◆ Task directions: Please copy the lines below exactly, from the first one through the line showing "This screenshot has width=1211, height=558.".

◆ Stored records:

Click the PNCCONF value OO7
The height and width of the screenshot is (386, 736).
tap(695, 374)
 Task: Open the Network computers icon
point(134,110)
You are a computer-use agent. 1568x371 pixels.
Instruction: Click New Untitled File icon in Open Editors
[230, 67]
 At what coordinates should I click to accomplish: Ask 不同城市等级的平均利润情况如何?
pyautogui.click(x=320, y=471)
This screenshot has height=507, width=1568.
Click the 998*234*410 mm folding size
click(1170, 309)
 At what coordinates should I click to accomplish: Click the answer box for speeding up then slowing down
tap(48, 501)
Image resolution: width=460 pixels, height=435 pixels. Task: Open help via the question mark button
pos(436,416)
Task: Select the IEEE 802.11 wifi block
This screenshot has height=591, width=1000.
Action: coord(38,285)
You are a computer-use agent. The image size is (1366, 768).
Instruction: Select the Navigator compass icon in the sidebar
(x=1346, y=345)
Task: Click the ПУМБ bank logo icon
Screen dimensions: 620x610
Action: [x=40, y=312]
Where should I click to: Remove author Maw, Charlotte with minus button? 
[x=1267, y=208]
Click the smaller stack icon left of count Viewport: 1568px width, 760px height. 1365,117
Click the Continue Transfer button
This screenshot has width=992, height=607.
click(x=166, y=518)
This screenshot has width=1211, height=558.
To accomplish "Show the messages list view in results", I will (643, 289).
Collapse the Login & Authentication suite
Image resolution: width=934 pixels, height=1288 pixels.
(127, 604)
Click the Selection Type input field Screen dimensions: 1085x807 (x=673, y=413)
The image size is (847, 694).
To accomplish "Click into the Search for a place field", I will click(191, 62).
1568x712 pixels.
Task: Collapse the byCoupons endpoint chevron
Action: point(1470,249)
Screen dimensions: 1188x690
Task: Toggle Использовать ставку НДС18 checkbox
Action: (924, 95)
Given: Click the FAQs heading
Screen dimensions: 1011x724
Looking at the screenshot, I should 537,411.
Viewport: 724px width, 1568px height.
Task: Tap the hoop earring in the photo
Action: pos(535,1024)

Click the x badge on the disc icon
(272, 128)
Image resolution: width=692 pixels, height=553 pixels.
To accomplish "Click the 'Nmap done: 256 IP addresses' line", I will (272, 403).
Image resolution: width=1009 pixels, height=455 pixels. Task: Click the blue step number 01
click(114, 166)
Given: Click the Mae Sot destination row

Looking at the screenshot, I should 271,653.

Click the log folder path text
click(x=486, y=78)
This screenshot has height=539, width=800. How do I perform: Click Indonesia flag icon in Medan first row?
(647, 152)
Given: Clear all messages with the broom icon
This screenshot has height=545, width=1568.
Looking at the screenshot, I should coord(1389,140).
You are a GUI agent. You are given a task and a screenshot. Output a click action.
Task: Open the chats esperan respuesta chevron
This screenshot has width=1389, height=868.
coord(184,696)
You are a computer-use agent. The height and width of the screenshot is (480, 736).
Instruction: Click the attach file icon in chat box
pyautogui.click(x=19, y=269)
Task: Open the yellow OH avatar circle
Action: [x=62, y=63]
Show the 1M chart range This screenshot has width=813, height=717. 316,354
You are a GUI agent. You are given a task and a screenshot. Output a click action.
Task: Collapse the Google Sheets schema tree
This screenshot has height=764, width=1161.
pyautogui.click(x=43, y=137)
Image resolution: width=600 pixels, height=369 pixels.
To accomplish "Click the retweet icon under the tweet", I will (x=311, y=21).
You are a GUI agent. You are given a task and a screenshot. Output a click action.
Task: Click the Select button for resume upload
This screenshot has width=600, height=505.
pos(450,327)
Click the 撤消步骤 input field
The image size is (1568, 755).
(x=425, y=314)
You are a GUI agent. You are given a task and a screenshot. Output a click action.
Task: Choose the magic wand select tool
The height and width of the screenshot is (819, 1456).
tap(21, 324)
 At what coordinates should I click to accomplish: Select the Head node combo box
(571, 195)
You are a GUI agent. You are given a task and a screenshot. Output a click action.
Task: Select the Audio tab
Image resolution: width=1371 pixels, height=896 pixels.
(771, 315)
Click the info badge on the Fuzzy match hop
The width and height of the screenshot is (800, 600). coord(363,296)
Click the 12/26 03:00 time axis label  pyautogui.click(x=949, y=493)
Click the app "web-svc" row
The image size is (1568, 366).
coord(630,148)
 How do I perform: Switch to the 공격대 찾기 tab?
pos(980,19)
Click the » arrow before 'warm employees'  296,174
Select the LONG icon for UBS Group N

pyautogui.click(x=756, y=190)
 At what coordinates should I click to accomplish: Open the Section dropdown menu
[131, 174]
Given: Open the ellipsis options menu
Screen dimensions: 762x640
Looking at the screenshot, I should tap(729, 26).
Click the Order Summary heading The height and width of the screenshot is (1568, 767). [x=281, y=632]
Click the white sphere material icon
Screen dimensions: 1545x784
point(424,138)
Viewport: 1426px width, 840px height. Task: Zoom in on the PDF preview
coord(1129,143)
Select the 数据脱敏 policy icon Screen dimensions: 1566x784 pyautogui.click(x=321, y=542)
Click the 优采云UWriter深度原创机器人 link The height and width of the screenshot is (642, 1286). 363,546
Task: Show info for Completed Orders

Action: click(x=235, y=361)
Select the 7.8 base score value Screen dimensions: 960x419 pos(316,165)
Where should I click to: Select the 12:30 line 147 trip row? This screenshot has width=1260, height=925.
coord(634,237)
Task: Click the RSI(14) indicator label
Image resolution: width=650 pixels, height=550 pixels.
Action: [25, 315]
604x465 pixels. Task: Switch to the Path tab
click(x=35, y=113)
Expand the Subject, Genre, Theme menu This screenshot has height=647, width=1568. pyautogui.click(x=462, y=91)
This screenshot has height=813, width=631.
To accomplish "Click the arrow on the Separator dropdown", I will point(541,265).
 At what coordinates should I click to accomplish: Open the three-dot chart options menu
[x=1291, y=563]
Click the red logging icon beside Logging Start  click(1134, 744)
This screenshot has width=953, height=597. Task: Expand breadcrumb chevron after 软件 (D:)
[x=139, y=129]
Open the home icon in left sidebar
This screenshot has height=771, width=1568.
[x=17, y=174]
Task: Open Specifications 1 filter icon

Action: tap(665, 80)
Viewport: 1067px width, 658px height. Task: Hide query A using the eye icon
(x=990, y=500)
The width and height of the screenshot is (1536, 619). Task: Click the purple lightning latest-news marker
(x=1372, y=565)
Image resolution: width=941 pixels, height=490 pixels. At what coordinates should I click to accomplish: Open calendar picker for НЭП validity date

◆ Result for this exercise:
Click the PNCCONF value OO7
The height and width of the screenshot is (386, 736).
tap(695, 374)
 Task: Open the Network computers icon
point(134,110)
You are a computer-use agent. 1568x371 pixels.
Instruction: Click New Untitled File icon in Open Editors
[230, 67]
 At what coordinates should I click to accomplish: Ask 不同城市等级的平均利润情况如何?
pyautogui.click(x=320, y=471)
This screenshot has height=507, width=1568.
Click the 998*234*410 mm folding size
click(1170, 309)
 At what coordinates should I click to accomplish: Click the answer box for speeding up then slowing down
tap(48, 501)
Image resolution: width=460 pixels, height=435 pixels. Task: Open help via the question mark button
pos(436,416)
Task: Select the IEEE 802.11 wifi block
This screenshot has height=591, width=1000.
Action: coord(38,285)
You are a computer-use agent. The image size is (1366, 768).
Instruction: Select the Navigator compass icon in the sidebar
(x=1346, y=345)
Task: Click the ПУМБ bank logo icon
Screen dimensions: 620x610
Action: [x=40, y=312]
Where should I click to: Remove author Maw, Charlotte with minus button? 
[x=1267, y=208]
Click the smaller stack icon left of count Viewport: 1568px width, 760px height. 1365,117
Click the Continue Transfer button
This screenshot has width=992, height=607.
click(x=166, y=518)
This screenshot has width=1211, height=558.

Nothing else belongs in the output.